Recently, I posted a discussion topic in The Canadian HR Law Group on LinkedIn, which I moderate. It turned out to be one of a few recent topics that generated substantial interest and comment. As a result, I thought I would revisit the issue here, and I hope to hear from all of the First Reference readers.
The question itself is quite simple: Should employers be entitled to require that their employees have a certain look? What I found interesting was that in the responses, issues were raised regarding human rights, health and safety, and basic employee relations. The discussion became a very good example of how one issue can be impacted by a number of laws.
I am also the Director of HR Law for HR Professionals, a course offered by Osgoode Professional Development. We first ran this course in the spring of 2011, and it focussed on a number of pieces of legislation that impact human resources. During and after the course, participants commented that when they had an issued to deal with at work, they often focussed on the most obvious legal issue, but did not always consider other laws that may potentially impact their decision. They found that the course was helpful and in reminding them to consider all potential legal issues when making decisions. The “look” issue is perhaps a good example of that. If the question were asked in the context of a safety concern, those involved may focus on health and safety legislation. However, they may entirely ignore potential human rights issues. Those in human resources, as well as lawyers, must learn to look beyond the narrow focus of a question that is presented to them in order to ensure that all potential issues are considered.
As we all know, there are a number of reasons why employers may regulate what their employees wear while at work. Some of these are clearly safety considerations. Workers on a constructions site should not be wearing Crocs sandals, for example. In other cases, it is simply a matter of appearance. Law firms do not want their staff walking around, and interacting with clients, wearing t-shirts with offensive slogans, ripped jeans or excessively short skirts. These are not safety considerations, but more a matter of image.
Initially, when I posed this question, I was focussed on the image side of the discussion. I suspect that most will agree that it is appropriate to impose dress codes in order to ensure that staff are “appropriately attired”. However, we may disagree on the definition of “appropriately attired”. Furthermore, human rights considerations can easily come into play. For example, a simple dress code may provide that staff are not to wear hats or head coverings; however, this can impact upon an employee’s religious obligations.

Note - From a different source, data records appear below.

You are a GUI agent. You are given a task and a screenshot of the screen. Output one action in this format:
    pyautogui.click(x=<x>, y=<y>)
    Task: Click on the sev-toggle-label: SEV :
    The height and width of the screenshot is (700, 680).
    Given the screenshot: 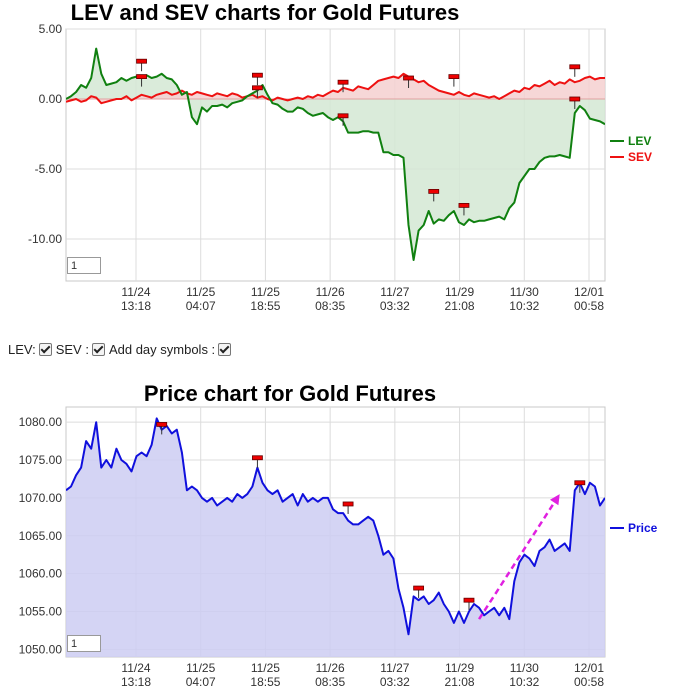 What is the action you would take?
    pyautogui.click(x=72, y=350)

What I thought was a more interesting aspect of this discussion is the reality that the “look” required by some employers will, intentionally or unintentionally, mean that some people cannot be hired. We are all aware of retail stores like The Gap (and I do not mean to single them out in any way) which seem to have a very specific look for their salespeople. At the same time, restaurants like Hooters and, more recently, Earls, also have a very specific look for their wait staff. While some may find the Hooters’ requirements more offensive than those at The Gap, they both raise potential concerns. Any time a certain “look” means that only people of certain backgrounds, shapes or sizes can apply, it discriminates against others.
In most circumstances, my view is that employers should not attempt to require a certain “look”. They can require appropriate attire, as long as that is defined reasonably and as long as religious obligations are accommodated. However, it is too easy to discriminate by insisting that everyone look the same.

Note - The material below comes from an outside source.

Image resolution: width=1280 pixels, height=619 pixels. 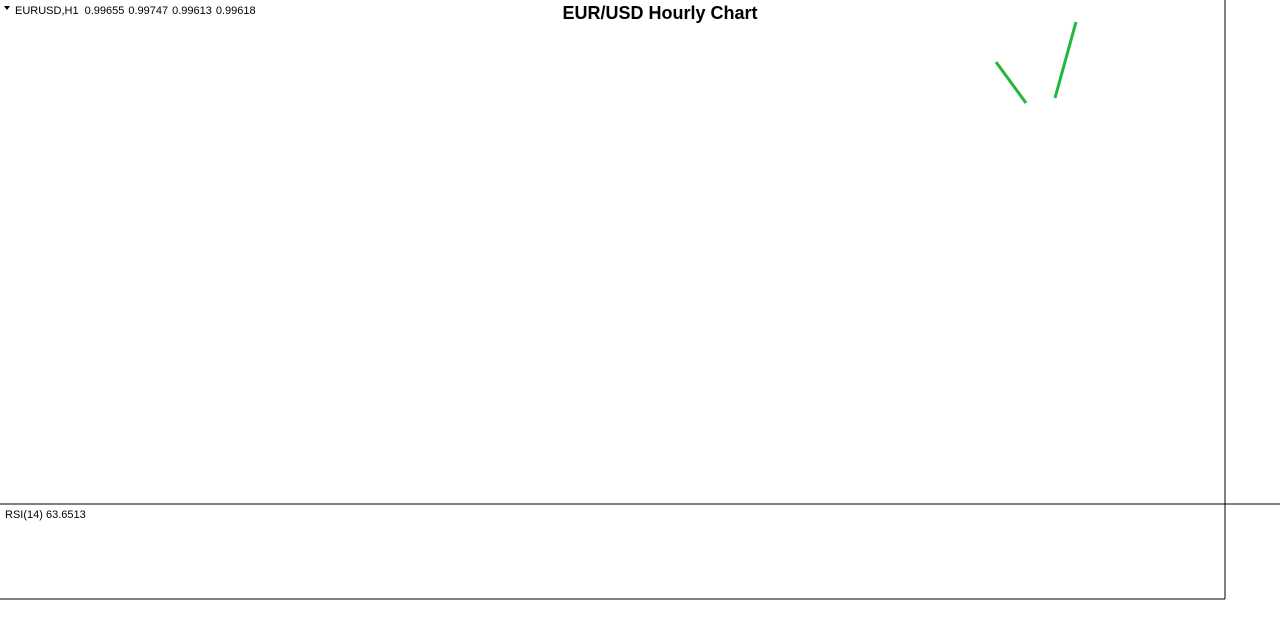 I want to click on rsi-title: RSI(14) 63.6513, so click(x=46, y=515).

One exception to this rule that I have, personally, found to be compelling is where there is a bona fide occupational requirement. The example given to me, which, as a father of two young children, I can certainly understand, is Disney World. As a client once said to me, how can you insist that Disney hire, for example, a black man to play the role of Cinderella in the parks? Obviously, they were being somewhat facetious. However, I do think they make a valid point. The Disney experience is based upon a suspension of disbelief. It is crucial that visitors, and particularly children, can “believe” that they are meeting Mickey Mouse, Cinderella and the other characters. Particularly for the “face characters” (the ones that are not in a costume which covers their face), Disney does an amazing job of ensuring that the characters are consistent. My family has encountered Cinderella dozens of times, and each one has looked exactly the same.

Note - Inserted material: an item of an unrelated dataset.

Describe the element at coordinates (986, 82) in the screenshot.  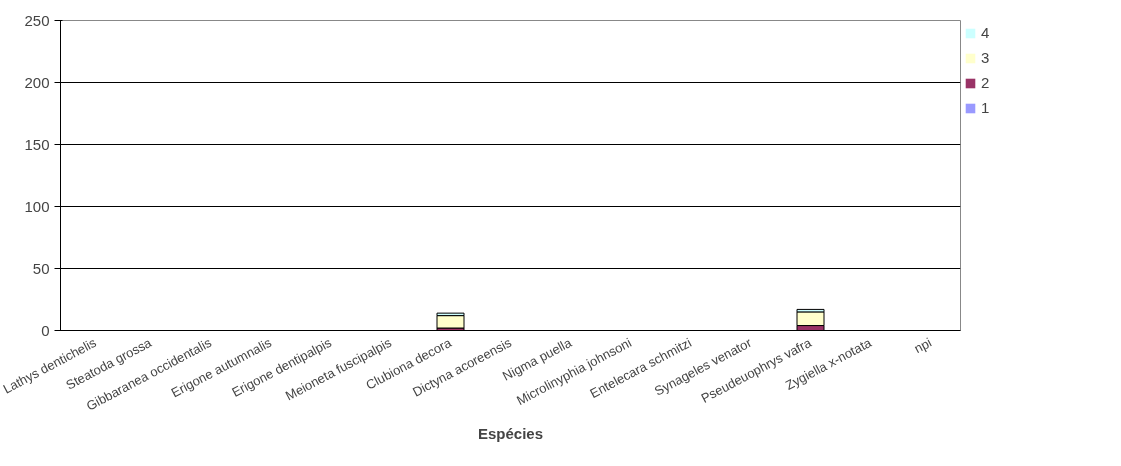
I see `legend-label: 2` at that location.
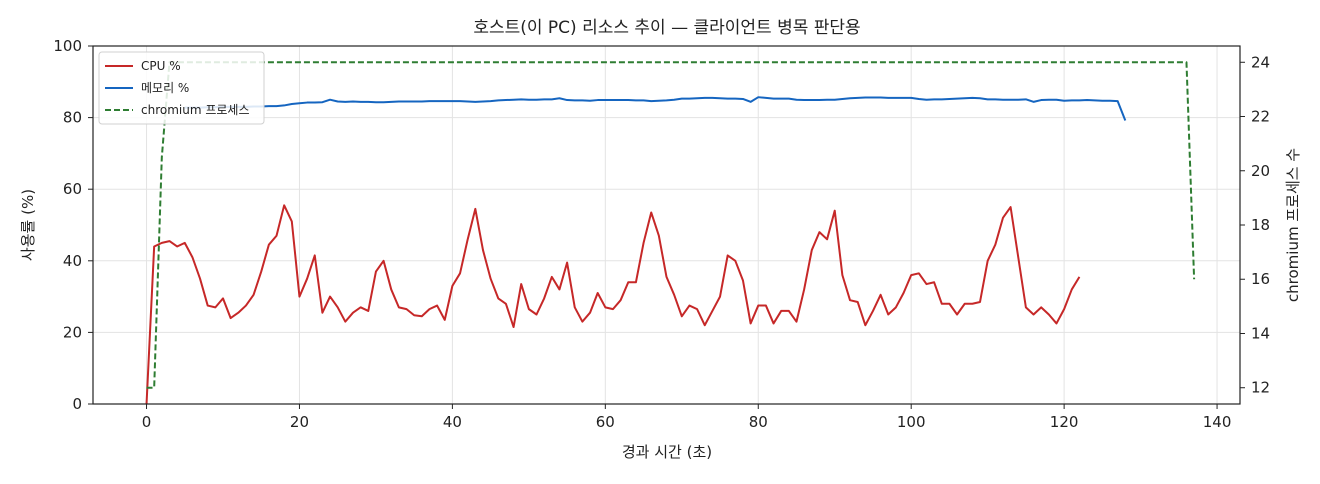 The width and height of the screenshot is (1320, 484). What do you see at coordinates (72, 332) in the screenshot?
I see `y-tick-label: 20` at bounding box center [72, 332].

As my children get older, I can already see them starting to question what is real and what is not. The fact that the characters are consistent allows them to believe for longer than they would if, for example, a particular character looked different every time they met. This, to me, is a compelling argument for insisting upon a certain look in a specific context. It does mean that Disney could only hire people of a certain background for all positions. The exception would apply to certain positions, or in this case, characters. These employees are essentially actors; I would think that the same theory should apply so that it would be acceptable to only consider black men to play the role of Barack Obama in a documentary.
I would welcome the comments of our readers regarding where they think the line should be drawn.
PS. I never thought I would reference both Disney and Hooters in an employment law blog!